Even before these upgrades, Vela was already a powerful platform that accelerated the launch and deployment of watsonx.ai all over the world, as well as the development of our core underlying platform, OpenShift AI. And with the latest infrastructure advancements in Vela, we’re training increasingly powerful models that will help solve some of the most pressing business problems our customers face.

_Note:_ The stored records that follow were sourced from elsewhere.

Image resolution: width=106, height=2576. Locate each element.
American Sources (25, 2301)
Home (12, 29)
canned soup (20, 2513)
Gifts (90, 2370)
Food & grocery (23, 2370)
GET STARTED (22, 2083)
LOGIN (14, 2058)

In much the same way that this is still the start for the AI boom, this is just the beginning for IBM’s AI infrastructure innovation journey. Earlier this year, IBM announced the availability of additional GPU offerings on IBM Cloud, bringing to market innovative GPU infrastructure designed to train, tune and inference foundation models for enterprise workloads. And, with new IBM AI infrastructure technologies maturing, like the IBM AIU chip, so much more is going to be possible in the years ahead.